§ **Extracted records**
+ + + + +

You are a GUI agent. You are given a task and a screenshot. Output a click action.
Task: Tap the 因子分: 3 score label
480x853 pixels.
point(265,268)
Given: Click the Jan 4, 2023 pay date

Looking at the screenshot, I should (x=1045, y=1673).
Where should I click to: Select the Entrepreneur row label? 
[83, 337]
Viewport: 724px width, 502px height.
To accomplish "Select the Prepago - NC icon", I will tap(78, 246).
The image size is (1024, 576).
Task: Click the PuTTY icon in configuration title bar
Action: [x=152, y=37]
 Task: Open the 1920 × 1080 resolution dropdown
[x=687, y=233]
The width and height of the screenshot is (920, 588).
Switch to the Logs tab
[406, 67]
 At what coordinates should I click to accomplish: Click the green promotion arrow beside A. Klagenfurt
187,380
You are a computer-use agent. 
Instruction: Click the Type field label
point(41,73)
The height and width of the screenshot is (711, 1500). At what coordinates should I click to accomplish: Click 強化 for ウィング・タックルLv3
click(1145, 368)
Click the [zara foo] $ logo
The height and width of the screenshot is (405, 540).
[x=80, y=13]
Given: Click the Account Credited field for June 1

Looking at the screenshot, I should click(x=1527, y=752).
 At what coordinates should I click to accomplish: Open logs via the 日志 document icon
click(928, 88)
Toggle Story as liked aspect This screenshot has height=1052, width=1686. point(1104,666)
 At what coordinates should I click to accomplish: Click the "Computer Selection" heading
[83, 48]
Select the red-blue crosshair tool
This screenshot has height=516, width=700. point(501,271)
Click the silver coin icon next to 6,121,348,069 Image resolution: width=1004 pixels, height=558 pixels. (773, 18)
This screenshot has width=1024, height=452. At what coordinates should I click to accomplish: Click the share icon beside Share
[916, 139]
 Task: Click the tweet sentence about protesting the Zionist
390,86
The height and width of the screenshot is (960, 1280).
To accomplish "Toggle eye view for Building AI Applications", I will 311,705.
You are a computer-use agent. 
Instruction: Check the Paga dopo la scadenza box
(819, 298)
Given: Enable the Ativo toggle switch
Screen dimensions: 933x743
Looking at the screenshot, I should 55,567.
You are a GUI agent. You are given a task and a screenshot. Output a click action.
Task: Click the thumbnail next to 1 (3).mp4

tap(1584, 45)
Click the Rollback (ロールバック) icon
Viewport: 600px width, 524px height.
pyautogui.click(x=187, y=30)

+ + + + +

§ **Work instructions**
Could the data above be set down exactly, in full?

§ **Task output**
You are a GUI agent. You are given a task and a screenshot. Output a click action.
Task: Tap the 因子分: 3 score label
480x853 pixels.
point(265,268)
Given: Click the Jan 4, 2023 pay date

Looking at the screenshot, I should (x=1045, y=1673).
Where should I click to: Select the Entrepreneur row label? 
[83, 337]
Viewport: 724px width, 502px height.
To accomplish "Select the Prepago - NC icon", I will tap(78, 246).
The image size is (1024, 576).
Task: Click the PuTTY icon in configuration title bar
Action: [x=152, y=37]
 Task: Open the 1920 × 1080 resolution dropdown
[x=687, y=233]
The width and height of the screenshot is (920, 588).
Switch to the Logs tab
[406, 67]
 At what coordinates should I click to accomplish: Click the green promotion arrow beside A. Klagenfurt
187,380
You are a computer-use agent. 
Instruction: Click the Type field label
point(41,73)
The height and width of the screenshot is (711, 1500). At what coordinates should I click to accomplish: Click 強化 for ウィング・タックルLv3
click(1145, 368)
Click the [zara foo] $ logo
The height and width of the screenshot is (405, 540).
[x=80, y=13]
Given: Click the Account Credited field for June 1

Looking at the screenshot, I should click(x=1527, y=752).
 At what coordinates should I click to accomplish: Open logs via the 日志 document icon
click(928, 88)
Toggle Story as liked aspect This screenshot has height=1052, width=1686. point(1104,666)
 At what coordinates should I click to accomplish: Click the "Computer Selection" heading
[83, 48]
Select the red-blue crosshair tool
This screenshot has height=516, width=700. point(501,271)
Click the silver coin icon next to 6,121,348,069 Image resolution: width=1004 pixels, height=558 pixels. (773, 18)
This screenshot has width=1024, height=452. At what coordinates should I click to accomplish: Click the share icon beside Share
[916, 139]
 Task: Click the tweet sentence about protesting the Zionist
390,86
The height and width of the screenshot is (960, 1280).
To accomplish "Toggle eye view for Building AI Applications", I will 311,705.
You are a computer-use agent. 
Instruction: Check the Paga dopo la scadenza box
(819, 298)
Given: Enable the Ativo toggle switch
Screen dimensions: 933x743
Looking at the screenshot, I should 55,567.
You are a GUI agent. You are given a task and a screenshot. Output a click action.
Task: Click the thumbnail next to 1 (3).mp4

tap(1584, 45)
Click the Rollback (ロールバック) icon
Viewport: 600px width, 524px height.
pyautogui.click(x=187, y=30)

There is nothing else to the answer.